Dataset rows
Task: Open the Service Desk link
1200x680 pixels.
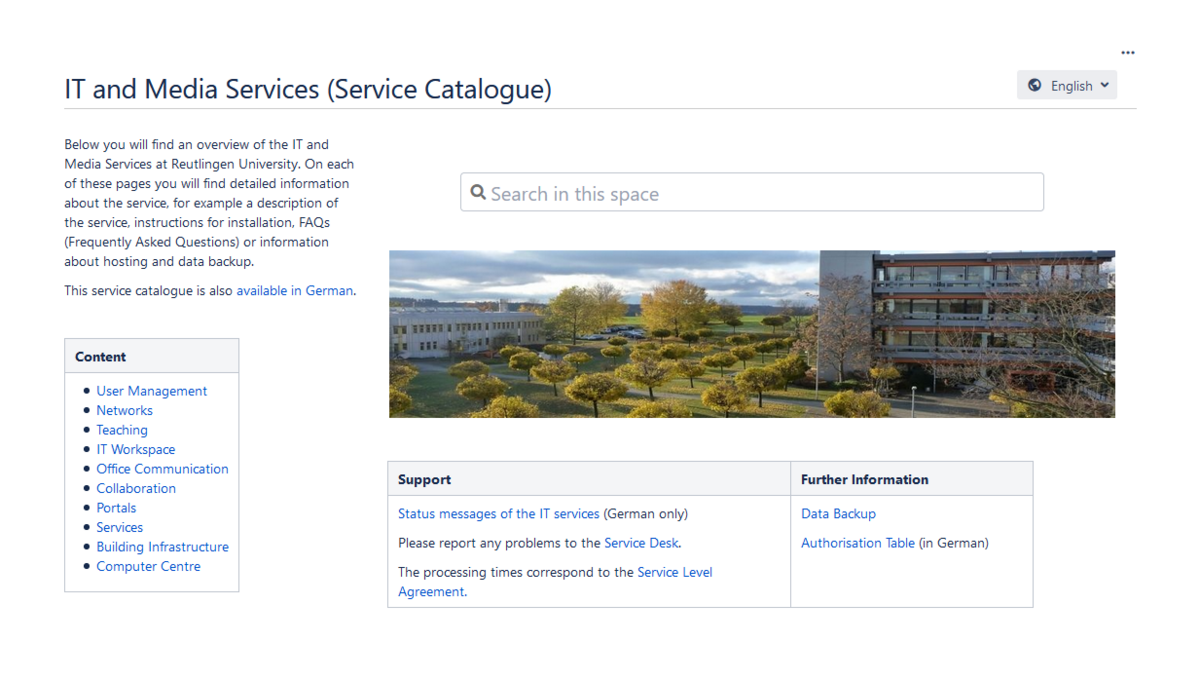Action: [641, 543]
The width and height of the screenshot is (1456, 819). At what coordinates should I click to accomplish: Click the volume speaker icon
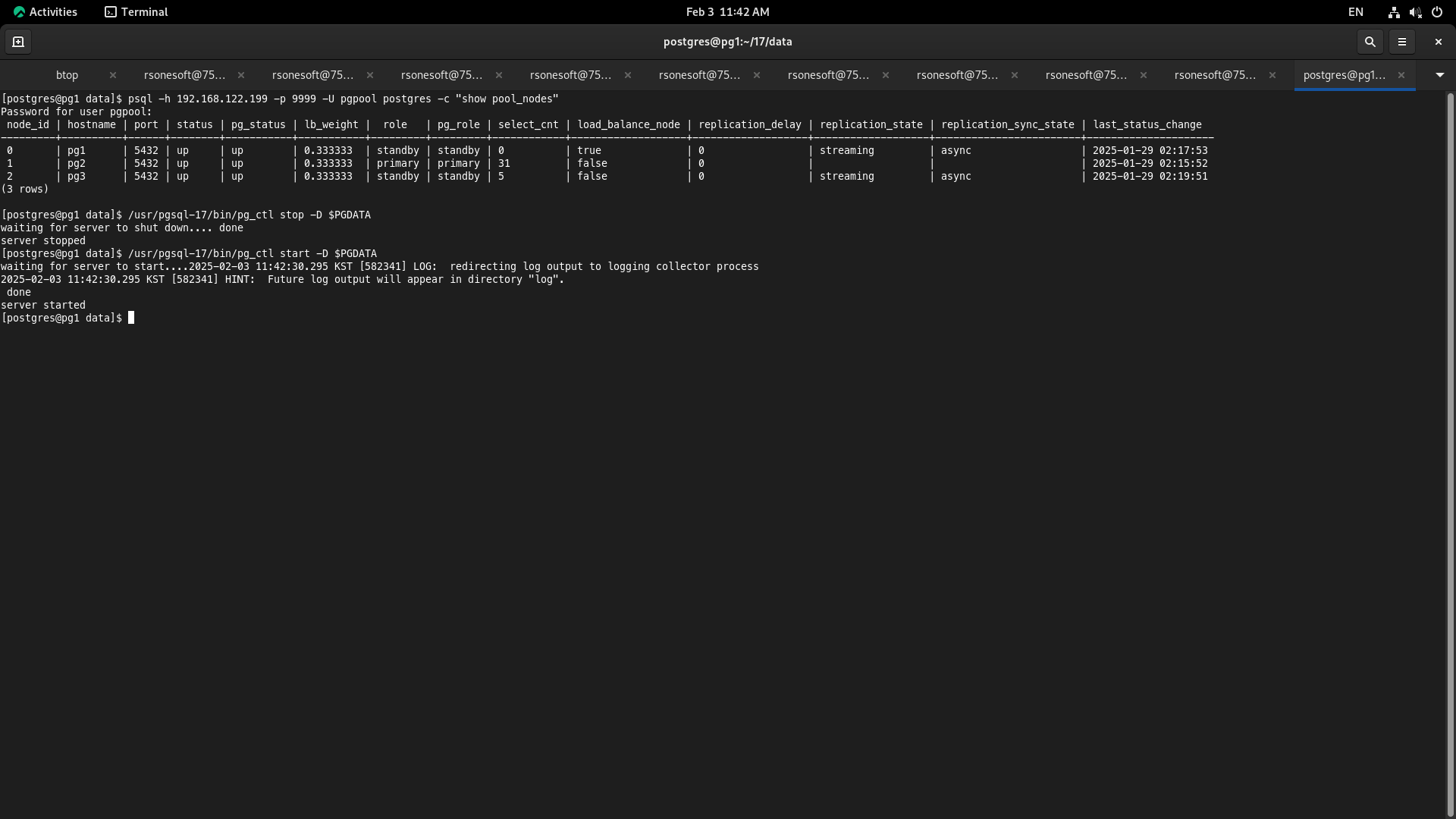[x=1414, y=12]
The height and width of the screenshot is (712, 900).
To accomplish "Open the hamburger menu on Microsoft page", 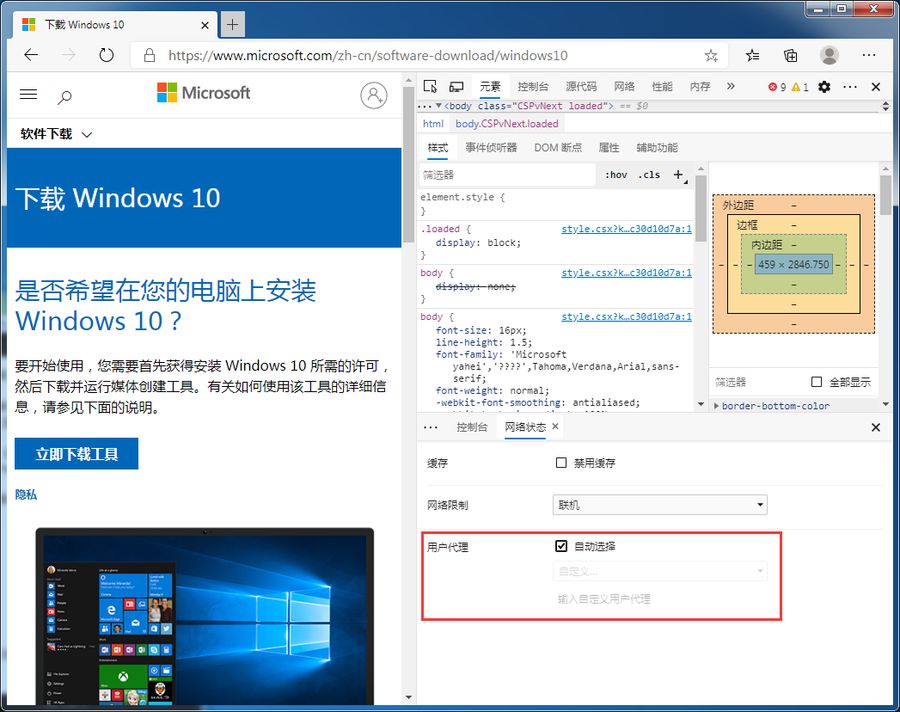I will 28,94.
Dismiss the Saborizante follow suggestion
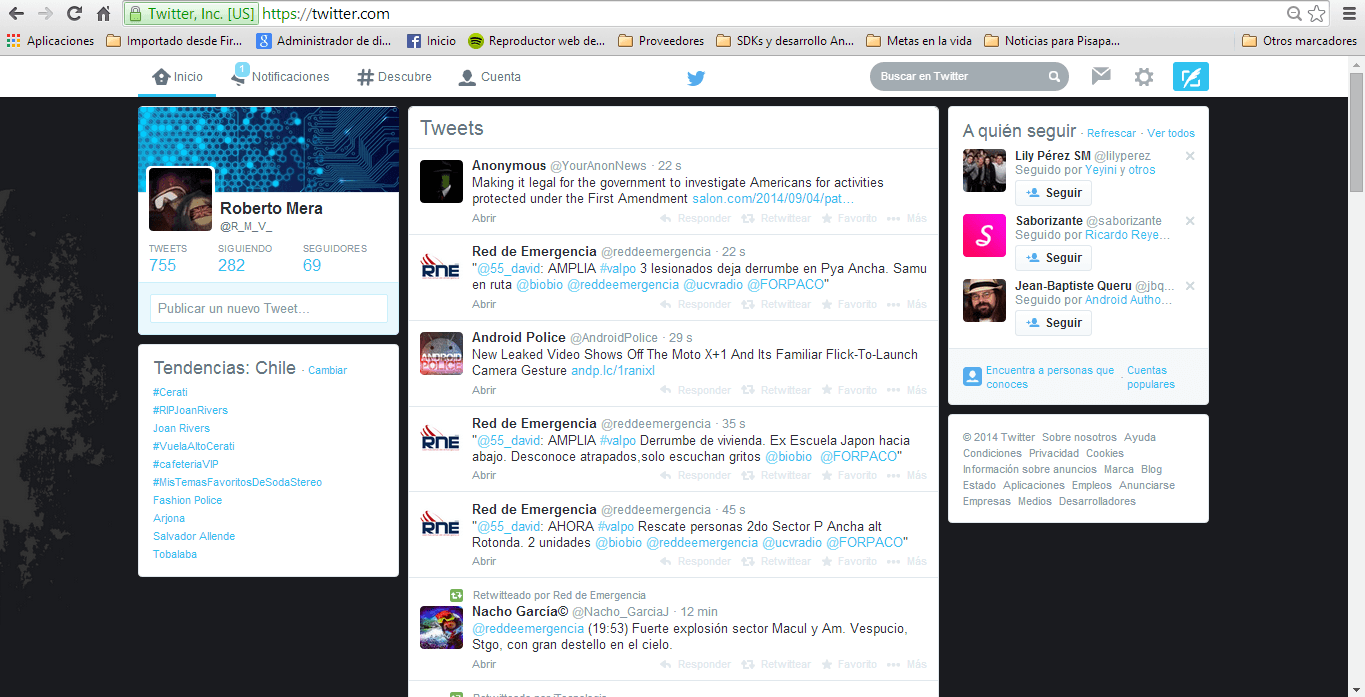Screen dimensions: 1365x697 1190,221
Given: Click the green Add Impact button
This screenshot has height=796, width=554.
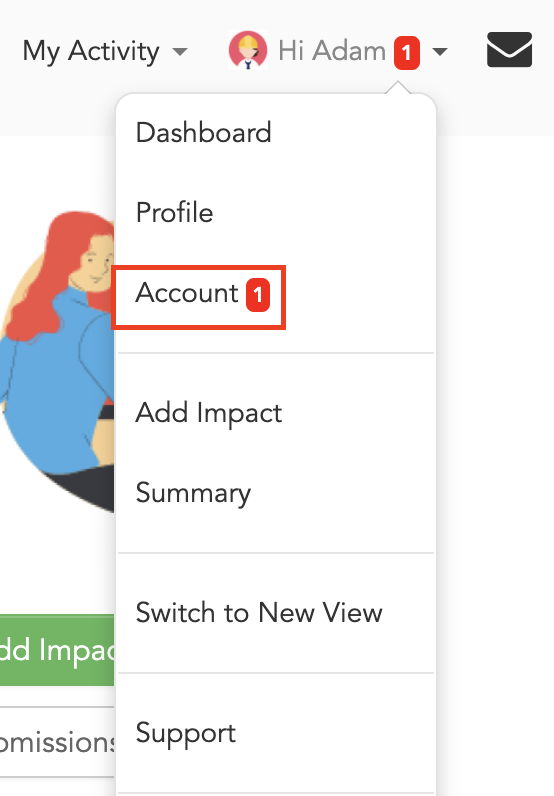Looking at the screenshot, I should (57, 650).
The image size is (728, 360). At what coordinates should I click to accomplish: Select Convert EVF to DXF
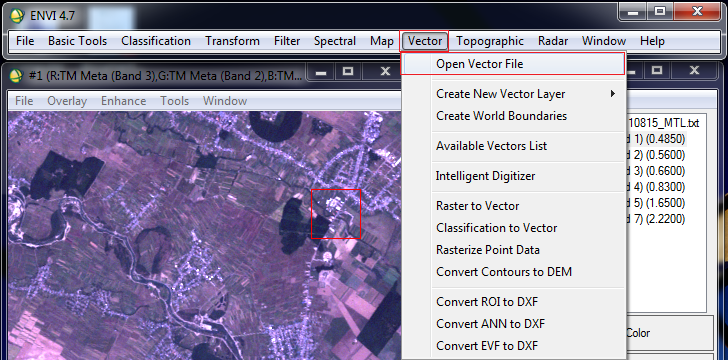click(x=487, y=346)
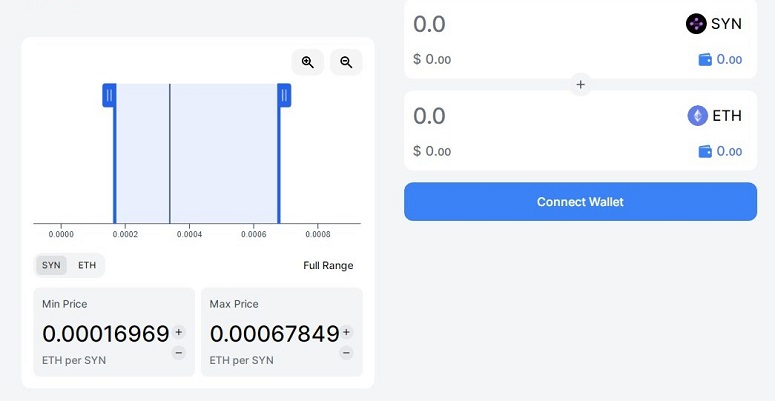Decrease Min Price with minus button
Viewport: 775px width, 401px height.
pos(179,352)
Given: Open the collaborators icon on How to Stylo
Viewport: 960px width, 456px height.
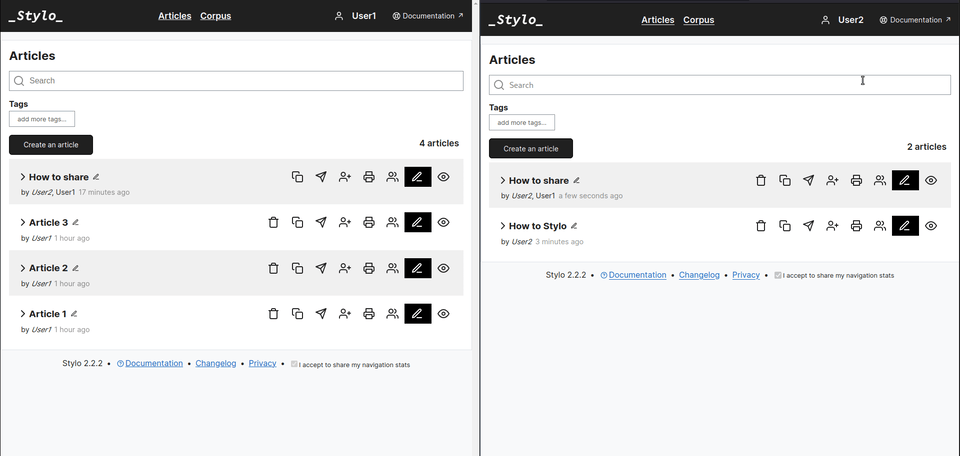Looking at the screenshot, I should click(x=880, y=226).
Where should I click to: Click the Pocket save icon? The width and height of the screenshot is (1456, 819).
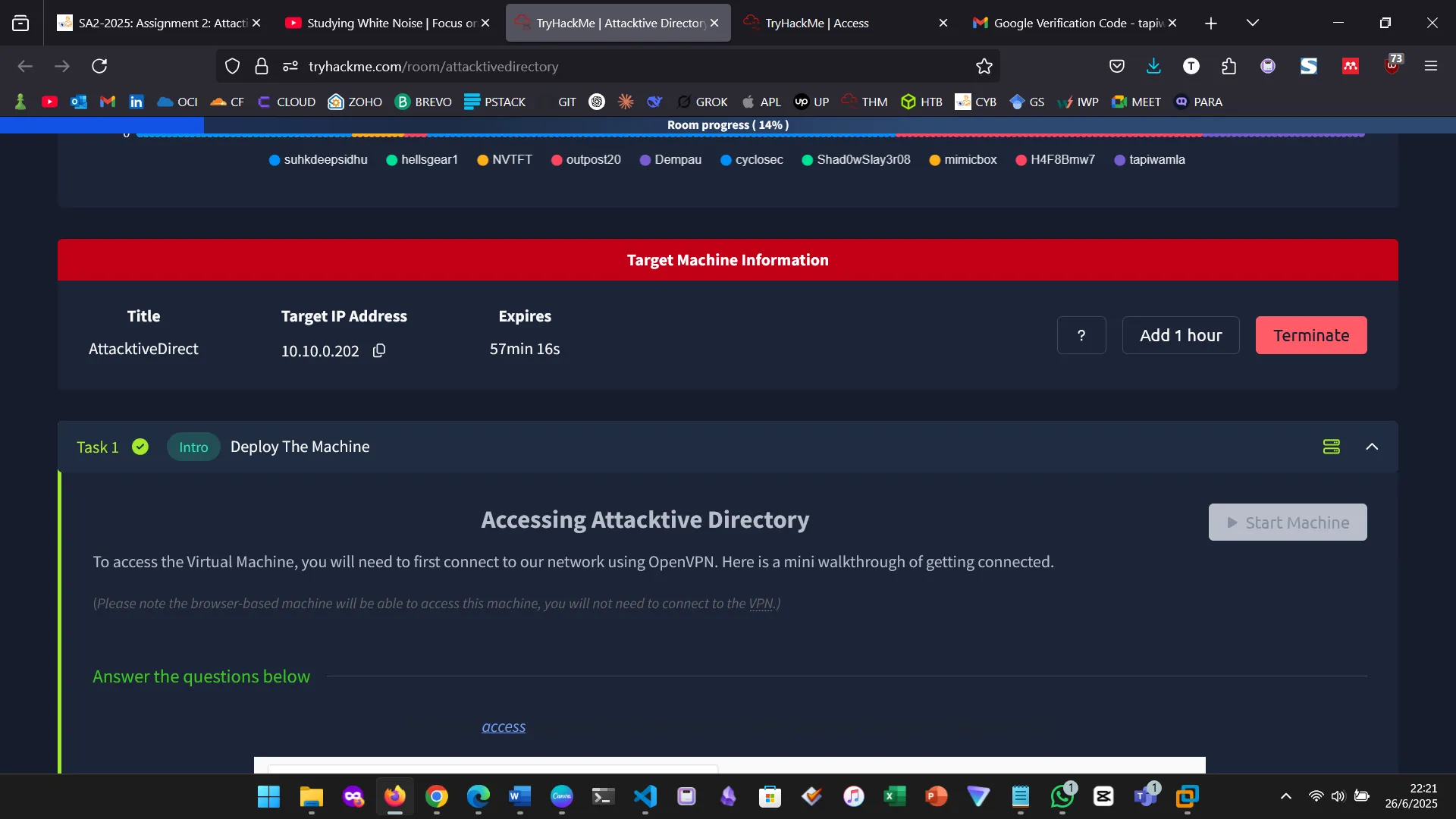click(x=1117, y=66)
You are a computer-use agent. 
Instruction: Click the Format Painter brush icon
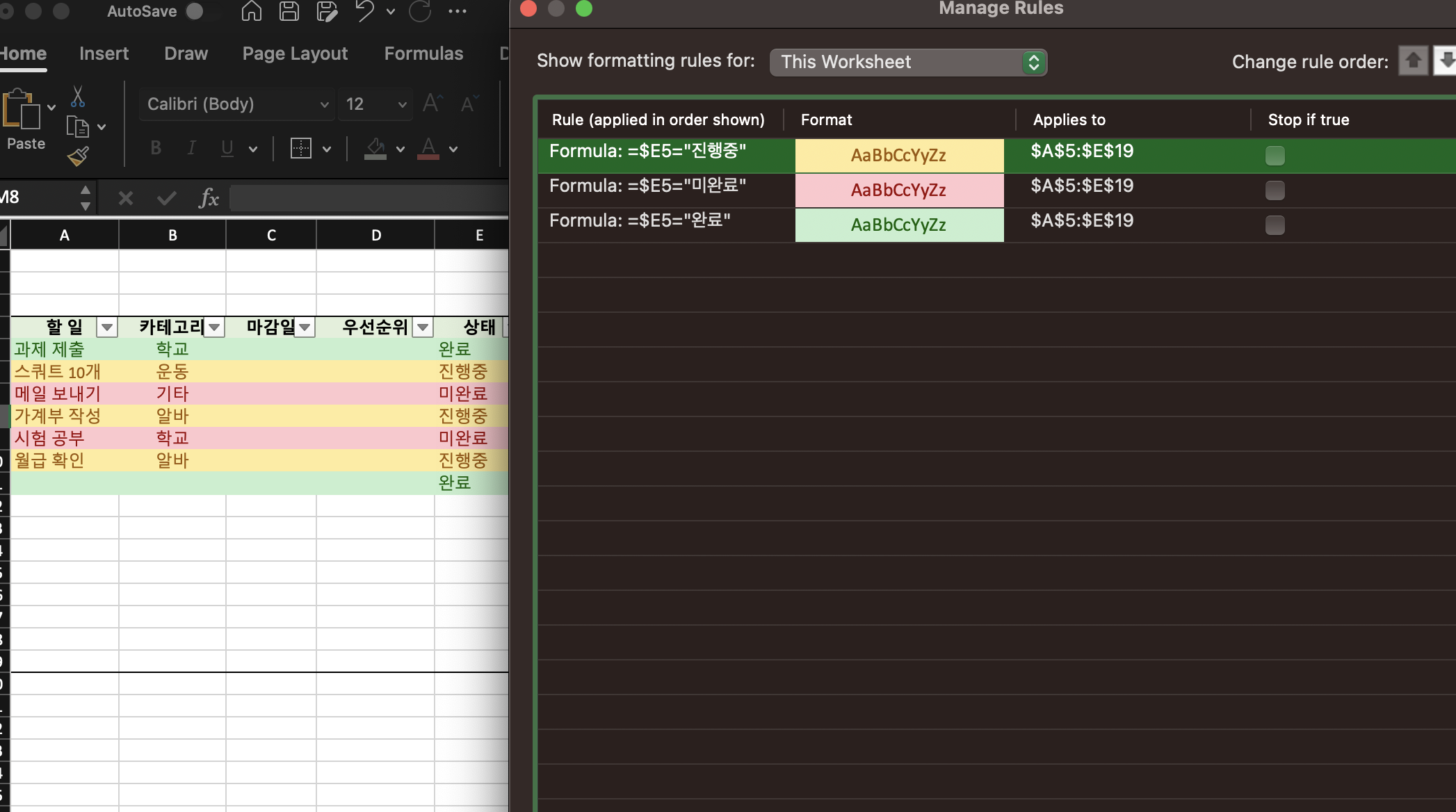(x=78, y=156)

> _SET EXERCISE_:
Recast the lines of data from the one containing "You are a computer-use agent." through the end of the data, both included, as a JSON list of strings with one string per line and blank lines omitted. Leave the pictures out.

> _THE COMPLETED TASK_:
[
  "You are a computer-use agent. ",
  "Instruction: Click the Format Painter brush icon",
  "(x=78, y=156)"
]